WEDNESDAY, AUGUST 1: Health care costs in the public sector have risen three times faster than those in the private sector, shadow Health Minister Michael Dunkley said yesterday.
Senator Dunkley said spending by the Ministry of Health and Bermuda Hospitals Board (BHB) went up by 26 per cent between 2009 and 2011, compared to an eight per cent rise in spending by the private sector over the same period.
But his claims that Government itself is the main driver of soaring healthcare costs have been rebutted by the Health Ministry, which points to an 18 per cent drop in administrative costs.
Senator Dunkley said: “Bermuda cannot hope to have a constructive discussion about the cost of health care if the Government can’t acknowledge where the problem lies, which, clearly, is in areas of spending under its control.”
The war of words between the OBA and Government flared after Health Minister Zane De Silva unveiled the National Health Accounts for 2011, which showed the hospitals system got $142.5 million — 43 per cent of the total spent on health.
Sen Dunkley said: “The report painted a very disturbing picture of soaring health care costs that are already pushing family and personal budgets to the breaking point.
“The Health Minister is on record as saying health care costs are rising at an unsustainable pace and we agree.”
He added: “The National Health Accounts show without question that the Government itself is the largest driver of our sky-rocketing costs.”
But a statement issued on behalf of the Ministry of Health said: “The health accounts show that Ministry expenditure went down by four per cent in 20011, admininstration costs went down by 18 per cent and prevention and curative care went up by five per cent.
“BUS expenditure went up by eight per cent. This shows clearly that the public sector is not the largest driver of health cost increases.”
A spokeswoman added that hospital fees went up by two per cent this year and one-and-a-half per cent last year.
And she pointed out: “Each year, one per cent of this was reserved to pay for the new hospital.”
She said: “Hospital fees must be approved by the House of Assembly and the Senate each year. This is the responsibility of the entire legislature, not just the Minister of Health.”
The spokeswoman added: “The hospital has accounted for a slightly greater share of expenditure overall, because services, including anaethesia, obstetrics and cardiology, have been transferred from the private sector — these benefit the whole population and ensure that the cost is community-rated.”
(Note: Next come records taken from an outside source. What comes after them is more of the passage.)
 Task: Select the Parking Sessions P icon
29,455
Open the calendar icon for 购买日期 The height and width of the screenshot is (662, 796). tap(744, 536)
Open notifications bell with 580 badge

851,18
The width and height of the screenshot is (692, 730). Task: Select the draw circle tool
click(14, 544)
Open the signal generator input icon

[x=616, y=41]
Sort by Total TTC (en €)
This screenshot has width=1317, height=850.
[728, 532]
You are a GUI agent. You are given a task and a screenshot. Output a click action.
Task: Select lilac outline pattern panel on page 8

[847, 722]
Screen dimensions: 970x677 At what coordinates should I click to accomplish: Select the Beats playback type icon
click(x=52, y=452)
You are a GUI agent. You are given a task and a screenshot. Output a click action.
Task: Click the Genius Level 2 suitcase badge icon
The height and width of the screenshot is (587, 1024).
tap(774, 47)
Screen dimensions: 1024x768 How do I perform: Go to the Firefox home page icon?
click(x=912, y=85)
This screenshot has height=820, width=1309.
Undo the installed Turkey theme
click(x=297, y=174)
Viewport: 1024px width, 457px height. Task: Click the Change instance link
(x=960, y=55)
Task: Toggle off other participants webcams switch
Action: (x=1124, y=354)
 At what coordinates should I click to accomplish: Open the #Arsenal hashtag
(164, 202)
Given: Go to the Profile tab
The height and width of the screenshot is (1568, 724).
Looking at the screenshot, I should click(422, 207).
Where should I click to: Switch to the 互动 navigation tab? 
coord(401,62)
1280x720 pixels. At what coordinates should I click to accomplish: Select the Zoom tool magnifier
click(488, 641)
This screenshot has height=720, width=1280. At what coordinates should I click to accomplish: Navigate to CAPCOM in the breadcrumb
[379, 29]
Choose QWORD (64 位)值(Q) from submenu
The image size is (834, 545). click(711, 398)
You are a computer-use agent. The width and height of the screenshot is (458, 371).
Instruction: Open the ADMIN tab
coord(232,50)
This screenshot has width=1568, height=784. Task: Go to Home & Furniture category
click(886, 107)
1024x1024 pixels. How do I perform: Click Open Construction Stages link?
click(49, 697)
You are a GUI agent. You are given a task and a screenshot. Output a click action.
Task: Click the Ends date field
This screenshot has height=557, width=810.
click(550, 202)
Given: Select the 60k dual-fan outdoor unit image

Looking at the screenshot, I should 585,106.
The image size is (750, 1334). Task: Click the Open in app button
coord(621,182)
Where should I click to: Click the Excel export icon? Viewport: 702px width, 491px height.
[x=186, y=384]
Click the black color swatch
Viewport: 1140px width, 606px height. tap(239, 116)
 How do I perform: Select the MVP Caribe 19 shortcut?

She said that average annual growth rate was 14 per cent in the public sector compared to ten per cent in the private sector.
But she added that the public sector increases included the cost of the introduction of the low-cost seniors health plan FutureCare, a new payment and processing system for the health insurance department, as well as the cost of bringing some medical services in-house.
Sen Dunkley said the last financial statements for the Bermuda Hospitals Board (BHB) were issued in the financial year 2009/10 and the accounts for the financial year 2010-11 were overdue.
He added: “my colleagues in the House of Assembly have been asking for the release of this report for months and we’ve received nothing from the Government but stalling.”
Sen Dunkley added that the King Edward VII Memorial Hospital made a profit of $18.3 million in 2010 and around the same in 2011.
He said: “There is nothing wrong with the hospital making a small profit, but the increase has come from increasing fees rather than increasing efficiency.”
Sen Dunkley added that the Chargemaster billing system, introduced in 2009, had helped drive up costs.
He said an appendectomy was $2000 in 2008 – but after Chargemaster was up and running, the cost had gone up to $6000.
Sen Dunkley added: “Another reason is the potential for over-utilisation and abuse within the system since insurers must pay whatever fees the hospital charges.”
He added: “It’s clear that Government’s overall healthcare costs are rising much faster than private sector costs and they’re much less efficient at administering them.”
OBA Pembroke Central candidate and party health board member Andrew Simons added that higher hospital fees meant increased premiums for patients.
He added that the spiralling cost of health also hit Government’s ability to pay for subsidized care for the young, elderly and indigents.